Meier setzt nach fünf Minuten Ziehzeit den ersten von 30 Teebechern an, schlürft einen Schluck. Der Tee wird mit Sauerstoff vermischt. Das ist wichtig für den Geschmack. Dann bearbeitet er die Kostprobe schmatzend im Mund und spuckt sein Probe in den Spucknapf. "Die Mischung, die wir hier zum Verkosten nehmen, würde kein normaler Mensche trinken." Um aber belastbare Vergleiche anstellen zu können, sei es wichtig, dass Teemenge und Ziehzeit exakt übereinstimmen - und das weltweit. Profi-Aufguss nennt sich das. Die Teemenge entspricht genau dem Gewicht einer alten englischen Six-Pence-Münze, 2,86 Gramm. Traditionen gelten noch heute im Teegeschäft. Beim Verkauf und Einkauf gilt das Wort, Verträge braucht es nicht. Und auch die Wassermenge für den Profiaufguss ist überall auf der Welt identisch: 150 Milliliter. Meier: "Mit der hohen Einlage", damit meint der Verkoster die große Menge Tee im Wasser, "kitzeln wir die kleinsten Geschmacksnuancen aus dem Aufguss heraus."

Ein Polizist treibt Sport, um fit im Beruf zu bleiben. Aber was macht ein Teeverkoster, um seine Geschmacksnerven fit für die täglichen Teeproben zu halten? "Ich vermeide scharfes Essen und Knoblauch, wenn ich arbeite. Aber wenn ich ein freies Wochenende habe, dann gehe ich auch gerne am Freitagabend zum Griechen. Bis zum Montag bin ich den Knoblauchgeschmack wieder los", sagt Carsten Meier. Aber ansonsten, so Meier, gebe es für ihn keine Tabus beim Essen und Trinken. Sicher, sein Beruf bringe es mit sich, dass er viel eher die Nuancen im Essen rausschmecke als andere Menschen. Und neben dem Geschmackssinn sei auch die Nase eines Teeverkosters feiner, Gerüche erkenne er oft schneller und intensiver als andere.
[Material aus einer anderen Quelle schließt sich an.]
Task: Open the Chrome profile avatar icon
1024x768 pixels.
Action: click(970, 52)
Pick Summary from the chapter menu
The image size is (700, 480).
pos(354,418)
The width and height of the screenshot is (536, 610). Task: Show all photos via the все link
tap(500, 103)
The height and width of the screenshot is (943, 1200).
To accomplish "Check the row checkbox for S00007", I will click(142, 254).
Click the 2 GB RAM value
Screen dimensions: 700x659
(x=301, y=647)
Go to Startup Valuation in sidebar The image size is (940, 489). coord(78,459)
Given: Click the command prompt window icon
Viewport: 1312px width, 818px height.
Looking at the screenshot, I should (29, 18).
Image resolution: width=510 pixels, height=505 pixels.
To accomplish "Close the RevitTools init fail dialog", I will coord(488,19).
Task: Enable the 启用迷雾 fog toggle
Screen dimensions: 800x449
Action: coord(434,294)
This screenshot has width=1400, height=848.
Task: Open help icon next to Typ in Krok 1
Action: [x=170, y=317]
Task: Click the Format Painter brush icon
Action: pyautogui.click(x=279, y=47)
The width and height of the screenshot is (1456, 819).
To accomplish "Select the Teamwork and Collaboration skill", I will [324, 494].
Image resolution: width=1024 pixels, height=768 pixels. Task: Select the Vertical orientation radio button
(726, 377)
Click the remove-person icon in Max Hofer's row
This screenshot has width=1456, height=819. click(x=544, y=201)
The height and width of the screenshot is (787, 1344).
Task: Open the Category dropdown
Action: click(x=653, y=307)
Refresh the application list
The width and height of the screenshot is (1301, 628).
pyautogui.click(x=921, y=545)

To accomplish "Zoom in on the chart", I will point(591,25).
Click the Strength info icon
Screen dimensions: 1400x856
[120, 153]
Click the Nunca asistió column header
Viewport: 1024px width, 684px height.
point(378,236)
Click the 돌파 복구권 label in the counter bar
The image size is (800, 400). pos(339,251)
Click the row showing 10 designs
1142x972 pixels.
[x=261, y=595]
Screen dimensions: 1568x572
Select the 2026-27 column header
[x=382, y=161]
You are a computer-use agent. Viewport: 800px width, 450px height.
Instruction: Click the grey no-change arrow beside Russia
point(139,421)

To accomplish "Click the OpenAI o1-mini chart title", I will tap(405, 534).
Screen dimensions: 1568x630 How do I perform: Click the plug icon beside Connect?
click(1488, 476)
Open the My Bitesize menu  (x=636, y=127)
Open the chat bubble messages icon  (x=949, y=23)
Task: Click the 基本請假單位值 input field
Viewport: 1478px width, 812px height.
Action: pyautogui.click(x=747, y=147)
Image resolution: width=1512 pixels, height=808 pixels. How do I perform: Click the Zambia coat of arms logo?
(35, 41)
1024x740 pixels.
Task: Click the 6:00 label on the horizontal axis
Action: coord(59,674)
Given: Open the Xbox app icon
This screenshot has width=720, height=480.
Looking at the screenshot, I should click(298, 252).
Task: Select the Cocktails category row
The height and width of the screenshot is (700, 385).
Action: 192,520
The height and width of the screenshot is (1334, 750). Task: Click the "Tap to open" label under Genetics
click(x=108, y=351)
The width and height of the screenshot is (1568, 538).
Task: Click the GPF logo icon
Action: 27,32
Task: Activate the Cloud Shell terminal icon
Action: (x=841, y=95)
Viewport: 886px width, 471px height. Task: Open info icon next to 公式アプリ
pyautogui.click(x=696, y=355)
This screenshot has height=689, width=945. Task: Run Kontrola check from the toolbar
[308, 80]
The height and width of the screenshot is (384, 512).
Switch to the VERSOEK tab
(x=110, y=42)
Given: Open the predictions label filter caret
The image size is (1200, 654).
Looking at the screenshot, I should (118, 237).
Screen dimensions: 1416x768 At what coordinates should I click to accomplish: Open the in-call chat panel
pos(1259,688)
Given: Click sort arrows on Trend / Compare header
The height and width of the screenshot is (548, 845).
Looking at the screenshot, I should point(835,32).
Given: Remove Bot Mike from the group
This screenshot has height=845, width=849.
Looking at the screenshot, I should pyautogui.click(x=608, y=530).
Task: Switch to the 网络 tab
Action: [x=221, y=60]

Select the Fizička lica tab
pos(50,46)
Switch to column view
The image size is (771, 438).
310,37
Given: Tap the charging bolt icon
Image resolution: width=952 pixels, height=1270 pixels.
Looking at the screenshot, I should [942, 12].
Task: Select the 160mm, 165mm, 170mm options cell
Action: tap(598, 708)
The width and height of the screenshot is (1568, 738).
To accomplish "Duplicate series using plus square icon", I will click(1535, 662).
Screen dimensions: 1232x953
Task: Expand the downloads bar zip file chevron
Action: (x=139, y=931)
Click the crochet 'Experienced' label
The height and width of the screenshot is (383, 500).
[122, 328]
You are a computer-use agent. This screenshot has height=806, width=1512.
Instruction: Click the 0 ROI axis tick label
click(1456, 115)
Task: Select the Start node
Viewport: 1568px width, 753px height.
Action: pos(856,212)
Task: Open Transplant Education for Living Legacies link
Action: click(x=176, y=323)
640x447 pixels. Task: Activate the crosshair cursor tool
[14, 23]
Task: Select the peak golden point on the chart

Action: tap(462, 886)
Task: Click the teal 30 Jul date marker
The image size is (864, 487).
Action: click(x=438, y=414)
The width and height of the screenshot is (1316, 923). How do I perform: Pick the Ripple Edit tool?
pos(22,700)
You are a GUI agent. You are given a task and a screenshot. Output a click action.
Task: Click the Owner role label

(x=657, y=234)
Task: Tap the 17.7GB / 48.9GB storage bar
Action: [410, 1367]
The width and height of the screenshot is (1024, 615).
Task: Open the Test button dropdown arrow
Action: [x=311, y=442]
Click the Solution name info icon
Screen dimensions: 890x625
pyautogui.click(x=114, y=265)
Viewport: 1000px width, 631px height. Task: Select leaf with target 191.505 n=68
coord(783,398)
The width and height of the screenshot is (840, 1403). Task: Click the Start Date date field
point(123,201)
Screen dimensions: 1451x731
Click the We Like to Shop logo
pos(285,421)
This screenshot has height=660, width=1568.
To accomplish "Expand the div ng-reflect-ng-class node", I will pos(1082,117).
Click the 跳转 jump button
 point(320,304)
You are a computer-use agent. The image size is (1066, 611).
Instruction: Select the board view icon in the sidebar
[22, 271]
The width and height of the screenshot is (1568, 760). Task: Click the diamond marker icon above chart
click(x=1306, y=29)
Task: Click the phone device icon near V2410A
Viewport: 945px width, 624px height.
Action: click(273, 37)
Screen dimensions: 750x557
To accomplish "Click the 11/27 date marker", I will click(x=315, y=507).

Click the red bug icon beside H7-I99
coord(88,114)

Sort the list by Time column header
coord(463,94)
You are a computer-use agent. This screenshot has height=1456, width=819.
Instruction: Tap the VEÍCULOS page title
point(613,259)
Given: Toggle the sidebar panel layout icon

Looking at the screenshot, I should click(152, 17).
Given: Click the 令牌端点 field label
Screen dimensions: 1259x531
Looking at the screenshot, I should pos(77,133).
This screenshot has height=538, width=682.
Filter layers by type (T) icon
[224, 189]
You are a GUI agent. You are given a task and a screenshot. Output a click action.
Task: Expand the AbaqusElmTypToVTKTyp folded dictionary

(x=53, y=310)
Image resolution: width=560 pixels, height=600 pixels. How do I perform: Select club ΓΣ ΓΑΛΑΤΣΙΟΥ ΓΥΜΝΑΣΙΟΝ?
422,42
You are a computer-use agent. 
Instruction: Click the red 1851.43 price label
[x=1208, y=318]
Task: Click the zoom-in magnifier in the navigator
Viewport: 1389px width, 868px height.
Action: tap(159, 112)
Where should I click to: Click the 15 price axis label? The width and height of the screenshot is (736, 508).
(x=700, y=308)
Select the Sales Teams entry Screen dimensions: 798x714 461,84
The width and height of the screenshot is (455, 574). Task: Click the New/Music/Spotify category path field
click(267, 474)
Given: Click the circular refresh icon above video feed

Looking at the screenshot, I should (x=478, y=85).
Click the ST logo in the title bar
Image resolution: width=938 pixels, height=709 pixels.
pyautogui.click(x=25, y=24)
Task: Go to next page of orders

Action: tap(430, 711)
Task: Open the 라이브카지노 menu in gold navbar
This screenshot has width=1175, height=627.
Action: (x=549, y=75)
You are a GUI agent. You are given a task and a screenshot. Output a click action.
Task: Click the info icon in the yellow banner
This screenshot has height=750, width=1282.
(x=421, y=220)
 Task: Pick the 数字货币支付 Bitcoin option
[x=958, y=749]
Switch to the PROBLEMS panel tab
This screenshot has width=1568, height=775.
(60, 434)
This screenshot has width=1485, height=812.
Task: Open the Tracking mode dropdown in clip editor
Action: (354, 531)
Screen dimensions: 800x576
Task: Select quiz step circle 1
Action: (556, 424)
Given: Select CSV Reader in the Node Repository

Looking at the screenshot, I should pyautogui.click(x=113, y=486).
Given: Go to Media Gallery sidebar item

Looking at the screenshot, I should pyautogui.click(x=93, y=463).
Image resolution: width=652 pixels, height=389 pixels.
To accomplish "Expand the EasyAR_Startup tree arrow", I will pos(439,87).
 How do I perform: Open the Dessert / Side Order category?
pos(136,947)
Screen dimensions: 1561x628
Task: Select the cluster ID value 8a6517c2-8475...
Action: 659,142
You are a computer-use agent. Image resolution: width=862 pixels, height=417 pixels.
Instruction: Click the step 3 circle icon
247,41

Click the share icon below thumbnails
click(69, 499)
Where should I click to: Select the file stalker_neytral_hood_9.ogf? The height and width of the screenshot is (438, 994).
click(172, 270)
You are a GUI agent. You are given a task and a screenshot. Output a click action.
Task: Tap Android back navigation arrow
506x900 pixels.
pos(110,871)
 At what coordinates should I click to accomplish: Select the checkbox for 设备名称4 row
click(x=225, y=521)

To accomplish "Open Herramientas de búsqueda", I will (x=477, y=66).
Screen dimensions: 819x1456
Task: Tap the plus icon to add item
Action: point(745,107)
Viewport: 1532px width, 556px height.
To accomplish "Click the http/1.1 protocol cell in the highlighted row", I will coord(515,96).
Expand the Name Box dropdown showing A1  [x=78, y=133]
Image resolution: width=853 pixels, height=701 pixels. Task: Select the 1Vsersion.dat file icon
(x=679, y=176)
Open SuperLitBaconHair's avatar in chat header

Meier schmeckt sich durch die schwarzen und grünen Tees, danach kommen die Früchtetees, und am Ende der Reihe sind dann die Kräutertees dran. Weil es wenig Sinn mache, "zuerst den Pfefferminztee zu kosten. Der Mentholgeschmack würde die weiteren Proben überlagern. Es dauert keine vier Minuten, und Meier hat ein exaktes Urteil über 30 Teeproben. Jetzt weiß er, ob der Teemischer der OTG korrekt gemischt hat. Ob er denn einen Lieblingstee habe, den er vor und nach der Arbeit trinke? Meier: "Nein, und nach der Arbeit darf es auch gerne mal ein Bier sein. Ich trinke immer verschiedene Sorten Tee, natürlich auch aus dem Angebot der Konkurrenz, einfach um einen Überblick zu haben über den Markt, um zu schmecken, warum jemand gerne Earl Grey trinkt oder welche Früchtetees die Konkurrenz gerade im Sortiment hat." Eines sei ihm besonders wichtig, "endlich mit diesem aberwitzigen Vorurteil aufzuräumen, Beutel-Tees seien von schlechterer Qualität als lose Tees. Das ist Blödsinn. Die einzigen Unterschiede liegen in der Größe des Blattes, aber geschmacklich gibt es keine Unterschiede", sagt Carsten Meier.